Questo sta a dimostrare non ,come i critici interni ed esterni dicono, che il PD si è geneticamente trasformato nel partito di Renzi, bensì che nella sua stragrande maggioranza gli elettori di questo partito lo percepiscono come una forza della sinistra moderna ed europea oramai ancorata saldamente ad un progetto riformista, che vuole dare un volto nuovo all’Italia e che quella spinta riformista, già nel progetto originario del partito, non sì è infranta con il voto negativo del 4 dicembre  dello scorso anno. Questo semmai è visto come un incidente di percorso che nulla toglie di validità al progetto stesso. Ora i commentatori a vario titolo, ma soprattutto i rappresentanti delle altre forze politiche, dalla destra ai 5Stelle, incapaci di suscitare una mobilitazione democratica come quella avvenuta il 30 aprile, si affannano a sottolineare gli aspetti apparentemente negativi del risultato, soffermandosi sul calo dei votanti rispetto alle precedenti primarie nate in altri contesti, come se la scissione , i continui conflitti interni e la concomitanza di due festività non abbiano influito sulla diminuzione dei partecipanti. Desta anche sospetto l’acredine con cui alcuni, insieme a qualche organo di stampa, parlano del PD e di Renzi. Perchè tutte queste energie spese per demolire qualcuno ed un progetto politico? Forse si ha paura che si torni a parlare seriamente di riforme nel nostro paese e che ci sia un popolo, non il semplice populismo, dietro un progetto politico.
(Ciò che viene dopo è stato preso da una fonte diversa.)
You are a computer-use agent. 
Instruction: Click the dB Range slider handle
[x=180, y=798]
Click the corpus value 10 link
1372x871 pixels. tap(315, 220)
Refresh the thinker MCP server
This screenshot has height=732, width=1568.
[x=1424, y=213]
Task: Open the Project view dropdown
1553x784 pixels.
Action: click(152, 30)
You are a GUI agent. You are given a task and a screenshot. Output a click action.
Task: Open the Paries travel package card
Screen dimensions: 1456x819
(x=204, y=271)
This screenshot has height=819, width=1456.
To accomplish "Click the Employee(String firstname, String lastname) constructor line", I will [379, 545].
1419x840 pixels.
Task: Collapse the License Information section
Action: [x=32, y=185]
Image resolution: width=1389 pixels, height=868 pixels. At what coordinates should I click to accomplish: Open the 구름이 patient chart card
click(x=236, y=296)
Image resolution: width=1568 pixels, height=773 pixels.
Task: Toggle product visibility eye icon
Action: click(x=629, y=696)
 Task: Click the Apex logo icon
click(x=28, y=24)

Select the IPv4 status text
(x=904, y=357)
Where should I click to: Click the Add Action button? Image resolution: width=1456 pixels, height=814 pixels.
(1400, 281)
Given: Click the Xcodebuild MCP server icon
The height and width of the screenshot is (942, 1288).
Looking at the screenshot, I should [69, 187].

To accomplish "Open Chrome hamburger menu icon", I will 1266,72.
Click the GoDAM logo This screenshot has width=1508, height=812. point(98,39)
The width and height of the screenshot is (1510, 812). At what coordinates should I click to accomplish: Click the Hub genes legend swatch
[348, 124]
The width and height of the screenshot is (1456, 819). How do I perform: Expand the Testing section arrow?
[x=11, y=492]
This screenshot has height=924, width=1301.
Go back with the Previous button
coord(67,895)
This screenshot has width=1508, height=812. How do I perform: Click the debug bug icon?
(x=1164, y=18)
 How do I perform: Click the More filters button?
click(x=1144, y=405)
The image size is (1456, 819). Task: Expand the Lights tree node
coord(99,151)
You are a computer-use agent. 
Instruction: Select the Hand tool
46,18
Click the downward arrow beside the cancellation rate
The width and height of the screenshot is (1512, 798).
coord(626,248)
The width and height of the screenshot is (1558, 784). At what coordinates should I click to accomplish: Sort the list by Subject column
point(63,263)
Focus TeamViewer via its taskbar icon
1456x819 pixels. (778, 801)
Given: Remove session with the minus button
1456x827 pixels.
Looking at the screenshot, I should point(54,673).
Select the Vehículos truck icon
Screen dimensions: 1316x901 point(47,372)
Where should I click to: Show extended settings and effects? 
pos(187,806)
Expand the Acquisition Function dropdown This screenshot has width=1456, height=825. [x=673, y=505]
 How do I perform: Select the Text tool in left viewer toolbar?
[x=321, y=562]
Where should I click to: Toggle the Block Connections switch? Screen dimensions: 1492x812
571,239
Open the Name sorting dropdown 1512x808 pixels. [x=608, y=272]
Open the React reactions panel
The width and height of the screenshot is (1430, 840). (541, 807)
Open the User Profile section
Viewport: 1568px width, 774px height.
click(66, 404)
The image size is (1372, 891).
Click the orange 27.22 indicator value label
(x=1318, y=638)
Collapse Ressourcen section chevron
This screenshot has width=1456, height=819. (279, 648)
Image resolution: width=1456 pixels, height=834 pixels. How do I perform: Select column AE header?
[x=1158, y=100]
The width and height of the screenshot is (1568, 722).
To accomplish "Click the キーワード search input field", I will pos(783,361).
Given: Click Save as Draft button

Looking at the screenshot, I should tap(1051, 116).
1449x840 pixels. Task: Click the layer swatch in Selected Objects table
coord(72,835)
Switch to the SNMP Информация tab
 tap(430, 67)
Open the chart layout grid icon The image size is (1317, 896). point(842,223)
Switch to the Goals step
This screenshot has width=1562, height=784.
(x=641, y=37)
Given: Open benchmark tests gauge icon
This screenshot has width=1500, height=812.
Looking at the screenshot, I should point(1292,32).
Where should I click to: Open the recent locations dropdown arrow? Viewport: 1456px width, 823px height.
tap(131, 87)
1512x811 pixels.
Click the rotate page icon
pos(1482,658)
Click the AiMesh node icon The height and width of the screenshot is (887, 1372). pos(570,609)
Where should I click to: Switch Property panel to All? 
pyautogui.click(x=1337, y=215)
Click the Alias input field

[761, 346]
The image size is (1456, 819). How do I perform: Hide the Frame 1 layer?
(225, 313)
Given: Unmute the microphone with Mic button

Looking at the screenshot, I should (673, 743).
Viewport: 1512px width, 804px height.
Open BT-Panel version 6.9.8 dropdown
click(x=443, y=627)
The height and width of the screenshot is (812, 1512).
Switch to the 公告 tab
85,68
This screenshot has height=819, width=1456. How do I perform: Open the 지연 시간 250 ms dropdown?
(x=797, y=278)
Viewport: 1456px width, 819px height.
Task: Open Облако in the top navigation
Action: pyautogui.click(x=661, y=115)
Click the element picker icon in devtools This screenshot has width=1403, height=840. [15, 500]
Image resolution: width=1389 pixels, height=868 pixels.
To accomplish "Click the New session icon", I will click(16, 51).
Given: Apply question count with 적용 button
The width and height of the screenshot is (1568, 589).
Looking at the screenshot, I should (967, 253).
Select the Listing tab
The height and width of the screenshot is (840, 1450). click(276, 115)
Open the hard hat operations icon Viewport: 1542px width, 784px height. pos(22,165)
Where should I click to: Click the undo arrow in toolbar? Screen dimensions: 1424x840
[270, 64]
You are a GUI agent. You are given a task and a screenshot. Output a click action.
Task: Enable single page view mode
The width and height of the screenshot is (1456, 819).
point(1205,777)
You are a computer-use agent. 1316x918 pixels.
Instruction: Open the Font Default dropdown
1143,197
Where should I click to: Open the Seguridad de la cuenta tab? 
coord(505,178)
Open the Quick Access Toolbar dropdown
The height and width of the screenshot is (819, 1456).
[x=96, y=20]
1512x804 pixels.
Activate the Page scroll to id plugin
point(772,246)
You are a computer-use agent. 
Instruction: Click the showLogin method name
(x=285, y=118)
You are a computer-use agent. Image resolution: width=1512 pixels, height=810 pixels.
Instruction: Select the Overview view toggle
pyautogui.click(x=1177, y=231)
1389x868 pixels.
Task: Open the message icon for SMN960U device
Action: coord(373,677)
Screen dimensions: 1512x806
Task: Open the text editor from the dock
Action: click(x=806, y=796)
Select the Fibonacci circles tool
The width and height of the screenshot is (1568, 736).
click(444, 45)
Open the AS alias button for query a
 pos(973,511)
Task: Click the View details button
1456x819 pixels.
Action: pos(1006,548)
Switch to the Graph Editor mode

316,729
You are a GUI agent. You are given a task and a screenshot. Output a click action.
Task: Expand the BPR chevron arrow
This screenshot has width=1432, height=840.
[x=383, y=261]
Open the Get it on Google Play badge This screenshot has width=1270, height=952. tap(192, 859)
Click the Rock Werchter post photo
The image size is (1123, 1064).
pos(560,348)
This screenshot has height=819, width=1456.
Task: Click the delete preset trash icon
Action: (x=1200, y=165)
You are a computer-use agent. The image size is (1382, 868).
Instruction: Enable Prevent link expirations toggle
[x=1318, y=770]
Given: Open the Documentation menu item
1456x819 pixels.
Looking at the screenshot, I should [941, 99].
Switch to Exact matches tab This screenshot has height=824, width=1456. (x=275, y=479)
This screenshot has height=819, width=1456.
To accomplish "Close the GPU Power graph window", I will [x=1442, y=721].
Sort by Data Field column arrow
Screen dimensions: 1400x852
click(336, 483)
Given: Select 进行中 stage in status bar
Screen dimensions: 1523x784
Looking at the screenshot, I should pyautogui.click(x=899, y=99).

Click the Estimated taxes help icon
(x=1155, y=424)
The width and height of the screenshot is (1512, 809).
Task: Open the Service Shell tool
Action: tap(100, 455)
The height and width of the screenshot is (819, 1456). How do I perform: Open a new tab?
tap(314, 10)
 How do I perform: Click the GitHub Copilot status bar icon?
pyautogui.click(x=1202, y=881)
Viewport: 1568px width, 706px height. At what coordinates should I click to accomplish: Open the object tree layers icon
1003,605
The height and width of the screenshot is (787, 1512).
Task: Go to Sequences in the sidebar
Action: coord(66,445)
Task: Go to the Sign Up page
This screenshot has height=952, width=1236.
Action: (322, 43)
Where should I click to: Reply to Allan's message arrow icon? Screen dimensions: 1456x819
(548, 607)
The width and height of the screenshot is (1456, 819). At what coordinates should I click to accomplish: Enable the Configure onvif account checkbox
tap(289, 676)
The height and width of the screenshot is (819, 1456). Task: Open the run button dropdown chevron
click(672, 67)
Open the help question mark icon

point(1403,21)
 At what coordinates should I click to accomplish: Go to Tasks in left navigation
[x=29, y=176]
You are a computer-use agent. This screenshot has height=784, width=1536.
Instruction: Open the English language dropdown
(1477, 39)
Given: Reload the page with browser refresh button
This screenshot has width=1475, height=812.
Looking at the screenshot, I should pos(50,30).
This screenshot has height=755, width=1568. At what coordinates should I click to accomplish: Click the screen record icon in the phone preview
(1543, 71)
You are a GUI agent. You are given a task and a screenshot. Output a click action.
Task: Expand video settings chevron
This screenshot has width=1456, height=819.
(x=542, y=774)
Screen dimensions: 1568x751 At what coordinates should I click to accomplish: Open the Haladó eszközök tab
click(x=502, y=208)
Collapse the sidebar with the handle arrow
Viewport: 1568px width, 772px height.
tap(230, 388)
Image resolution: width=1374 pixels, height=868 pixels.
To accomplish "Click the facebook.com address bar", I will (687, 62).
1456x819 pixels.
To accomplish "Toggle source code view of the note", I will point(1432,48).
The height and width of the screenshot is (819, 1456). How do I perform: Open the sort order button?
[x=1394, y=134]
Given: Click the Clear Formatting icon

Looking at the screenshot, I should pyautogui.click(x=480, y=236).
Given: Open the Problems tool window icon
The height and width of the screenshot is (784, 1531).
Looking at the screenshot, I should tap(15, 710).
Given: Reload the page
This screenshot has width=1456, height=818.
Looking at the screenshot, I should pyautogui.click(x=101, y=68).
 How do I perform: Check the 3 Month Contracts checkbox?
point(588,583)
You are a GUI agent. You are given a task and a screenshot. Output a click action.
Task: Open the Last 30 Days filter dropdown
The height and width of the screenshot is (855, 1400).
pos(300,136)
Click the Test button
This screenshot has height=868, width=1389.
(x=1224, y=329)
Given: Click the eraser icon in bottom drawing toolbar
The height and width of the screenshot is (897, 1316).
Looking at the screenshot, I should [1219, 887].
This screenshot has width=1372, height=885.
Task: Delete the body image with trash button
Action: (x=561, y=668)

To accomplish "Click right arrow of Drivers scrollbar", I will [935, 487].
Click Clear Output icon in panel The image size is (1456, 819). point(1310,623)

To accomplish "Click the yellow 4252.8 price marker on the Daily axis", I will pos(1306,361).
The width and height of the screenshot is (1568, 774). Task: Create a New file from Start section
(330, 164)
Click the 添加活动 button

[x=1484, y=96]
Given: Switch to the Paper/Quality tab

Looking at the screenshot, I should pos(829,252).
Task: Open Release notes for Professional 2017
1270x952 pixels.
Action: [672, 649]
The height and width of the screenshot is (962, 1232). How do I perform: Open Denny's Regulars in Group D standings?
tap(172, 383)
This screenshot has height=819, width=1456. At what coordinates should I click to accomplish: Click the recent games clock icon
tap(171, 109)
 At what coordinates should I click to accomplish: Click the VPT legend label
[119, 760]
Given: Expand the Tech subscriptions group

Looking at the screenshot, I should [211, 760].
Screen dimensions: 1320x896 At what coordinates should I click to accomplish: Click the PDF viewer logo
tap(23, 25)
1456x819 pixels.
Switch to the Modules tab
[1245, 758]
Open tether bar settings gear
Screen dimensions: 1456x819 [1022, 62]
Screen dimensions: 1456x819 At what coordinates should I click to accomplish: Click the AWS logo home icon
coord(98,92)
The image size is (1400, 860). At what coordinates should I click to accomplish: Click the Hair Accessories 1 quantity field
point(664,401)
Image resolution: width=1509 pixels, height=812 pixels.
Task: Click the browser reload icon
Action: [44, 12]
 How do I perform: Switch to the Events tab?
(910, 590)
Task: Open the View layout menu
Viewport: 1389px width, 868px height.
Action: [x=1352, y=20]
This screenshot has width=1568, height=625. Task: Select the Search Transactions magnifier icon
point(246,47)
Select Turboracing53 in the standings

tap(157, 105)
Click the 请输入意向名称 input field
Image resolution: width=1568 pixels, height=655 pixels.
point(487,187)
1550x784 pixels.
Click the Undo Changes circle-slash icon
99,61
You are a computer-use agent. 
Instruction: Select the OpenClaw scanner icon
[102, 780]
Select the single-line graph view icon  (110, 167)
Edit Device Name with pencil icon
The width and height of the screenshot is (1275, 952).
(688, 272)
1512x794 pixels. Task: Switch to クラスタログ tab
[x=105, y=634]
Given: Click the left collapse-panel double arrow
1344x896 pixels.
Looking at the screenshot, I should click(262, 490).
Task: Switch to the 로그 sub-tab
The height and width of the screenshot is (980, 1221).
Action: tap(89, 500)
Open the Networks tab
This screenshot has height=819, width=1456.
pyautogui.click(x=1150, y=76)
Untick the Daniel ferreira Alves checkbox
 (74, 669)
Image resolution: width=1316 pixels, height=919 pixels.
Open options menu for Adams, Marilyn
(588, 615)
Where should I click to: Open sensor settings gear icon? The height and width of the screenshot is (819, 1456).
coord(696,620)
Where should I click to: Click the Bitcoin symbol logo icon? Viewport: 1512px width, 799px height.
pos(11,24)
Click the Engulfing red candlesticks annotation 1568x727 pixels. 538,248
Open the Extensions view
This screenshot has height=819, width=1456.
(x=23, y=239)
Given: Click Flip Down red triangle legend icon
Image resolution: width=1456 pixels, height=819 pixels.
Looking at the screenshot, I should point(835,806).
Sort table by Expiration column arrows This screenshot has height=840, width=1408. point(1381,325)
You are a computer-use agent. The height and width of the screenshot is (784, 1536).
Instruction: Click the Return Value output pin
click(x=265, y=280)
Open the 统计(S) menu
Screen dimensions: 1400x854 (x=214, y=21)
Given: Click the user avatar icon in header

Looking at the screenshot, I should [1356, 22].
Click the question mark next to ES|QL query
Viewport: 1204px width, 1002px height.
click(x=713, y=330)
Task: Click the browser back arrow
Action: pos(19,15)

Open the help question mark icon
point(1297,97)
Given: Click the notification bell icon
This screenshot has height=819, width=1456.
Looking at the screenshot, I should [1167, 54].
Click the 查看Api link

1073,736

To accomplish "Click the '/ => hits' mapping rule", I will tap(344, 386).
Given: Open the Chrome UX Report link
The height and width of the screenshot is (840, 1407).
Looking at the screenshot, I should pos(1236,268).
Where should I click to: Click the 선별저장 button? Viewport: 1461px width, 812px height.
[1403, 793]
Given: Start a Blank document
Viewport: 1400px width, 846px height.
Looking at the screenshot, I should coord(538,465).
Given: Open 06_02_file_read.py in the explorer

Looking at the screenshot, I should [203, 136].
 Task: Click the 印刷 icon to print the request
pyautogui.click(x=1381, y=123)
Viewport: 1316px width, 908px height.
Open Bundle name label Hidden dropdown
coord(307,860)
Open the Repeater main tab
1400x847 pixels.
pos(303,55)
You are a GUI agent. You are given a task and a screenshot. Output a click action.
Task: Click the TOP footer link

Infatti il PD si rivela così una forza decisamente nuova, che non rientra negli schemi classici del chiacchiericcio giornalistico e televisivo, che non riuscendo a prendere atto della realtà si affida invece a schemi presupposti, che potevano valere nel passato ma non più nell’Italia di oggi. Del resto è un po’ come sta avvenendo in altri paesi. Si pensi al fenomeno Macron in Francia, che si spera possa sbarrare la strada alla Le Pen. Sorprende anche una voluta e forzosa differenziazione tra il messaggio politico di Macron e di Renzi nei confronti dell’Europa. Si dice del primo che ha consensi perché non rincorre il populismo antieuropeo dimenticando che sia Macron che Renzi dicono sull’Europa le stesse cose: sì all’Europa ma ad un’Europa diversa. Ed altre questioni si potrebbero elencare come pretestuose critiche fatte a Renzi. Una delle più diffuse riguarda il centrosinistra. Si vuole far credere che il progetto renziano non includa un rafforzamento del centrosinistra, dimenticando che invece è proprio la galassia alla sinistra del PD, ad eccezione di Pisapia, che va dicendo da tempo mai ad alleanze con un PD a guida Renzi, come se fosse possibile un centrosinistra senza il PD e senza Renzi. Ciò rivela anche la vera ragione della scissione dei dalemianbersaniani. Questi sapevano di non poter affrontare  le primarie con qualche chance di vittoria ed allora sono usciti dal PD prima, perché andandosene dopo una loro eventuale sconfitta certamente avrebbero perso definitivamente la faccia. Se un partito è una comunità plurale ci si sta anche in minoranza. Questa è la ragione stessa della democrazia. Ora Renzi ha certamente un compito arduo. Deve riallacciare i rapporti tra PD ed il vasto popolo, che non si riconosce nella destra e nel movimento dei 5Stelle, deve spingere per una ripresa dell’economia e del lavoro più forte e consistente, deve far percepire il PD non solo come  la vera forza riformista, ma anche come un autentico partito di centrosinistra, che ha a cuore il superamento delle diseguaglianze ed il destino dei meno fortunati. Deve inoltre tenere unito il partito, troppo lacerato nel passato da contrasti e dal vizio correntistico. E deve certamente tenere conto anche delle istanze contenute nelle mozioni di Orlando e di Emiliano. Il Pd  così nel confermarsi forza politica plurale può aspirare ad essere, anche nei prossimi anni, la guida del paese.